Peter Dachert, alias Peter Principle, naît le 5 décembre 1954 à New-York. Il choisit par dérision l’appelation du Principe de Pierre, « Peter Principle » en anglais, du nom d’une étude menée par des étudiants sur l’avancement hiérarchique au sein d’une société, et dont la conclusion est que tout employé ne peut s’élever au maximum qu’à son niveau d’incompétence.
Bassiste de formation, c’est en 1977 qu’il rejoint Steven Brown et Blaine Reininger pour former le groupe Tuxedomoon. En 1979, ils signent sur Ralph records pour la sortie de leur premier album.
I – Les albums
Difficile de décrire la musique de Tuxedomoon. Peut-être que justement le titre de ce premier opus, « Half mute », soit « à moitié muet », est révélateur de leur souci de faire quelque chose de différent, à cheval entre différents genres. Le mélange de violon, saxophone, basse, percussions électroniques et synthétiseurs donne un son unique au groupe, entre new-wave et expérimental. En tout cas, c’est une réussite.

* **Consigne**:
Reprenez le texte sur Peter Principle et Tuxedomoon à la suite de sa dernière phrase, dans la partie consacrée aux albums.

* **Documents fournis**:
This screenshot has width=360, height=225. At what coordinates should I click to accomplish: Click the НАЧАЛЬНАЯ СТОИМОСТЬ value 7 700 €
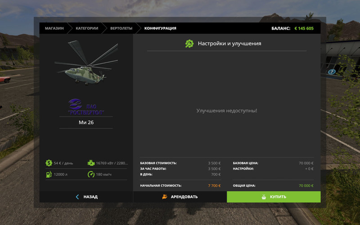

* **Réponse**:
Steven Brown : « Il y a tant de choses à faire avec la musique ! Et il y a juste un morceau sur cinquante millions, tous identiques, qui soit original. Tout le monde fait la même chose, pourquoi ? Pour la circonstance, Blaine et moi, nous avons commencé à faire des concerts avec simplement du piano et du violon, rien que des instruments acoustiques.«

En 1980, leur tournée les amène en Europe, et plus particulièrement en Hollande et en Belgique. C’est ce dernier pays qu’ils vont choisir pour s’installer durablement, étant donné le succès qu’ils y rencontrent. 1981 voit la sortie de leur second album : « Desire », produit par Gareth Jones qui travaillera plus tard avec Depeche Mode et Einsturzende Neubauten entre autres. « Desire » mélange à nouveau compositions électro et acoustiques, instrumentaux et chansons. On est balloté tendrement entre les deux, et c’est un régal de se sentir porté par leur musique non conventionnelle.
1981, c’est aussi l’année de leur collaboration avec le chorégraphe Maurice Béjart pour son ballet « Divine » qui se veut un hommage à Greta Garbo. Les différents titres sont disparates, ce qui nuit à l’unité de l’album du même nom que le ballet. Tantôt parlé, tantôt chanté, parfois uniquement instrumental, on ne sait sur quel pied danser. Mais chaque morceau pris individuellement a le potentiel pour nous transporter ailleurs.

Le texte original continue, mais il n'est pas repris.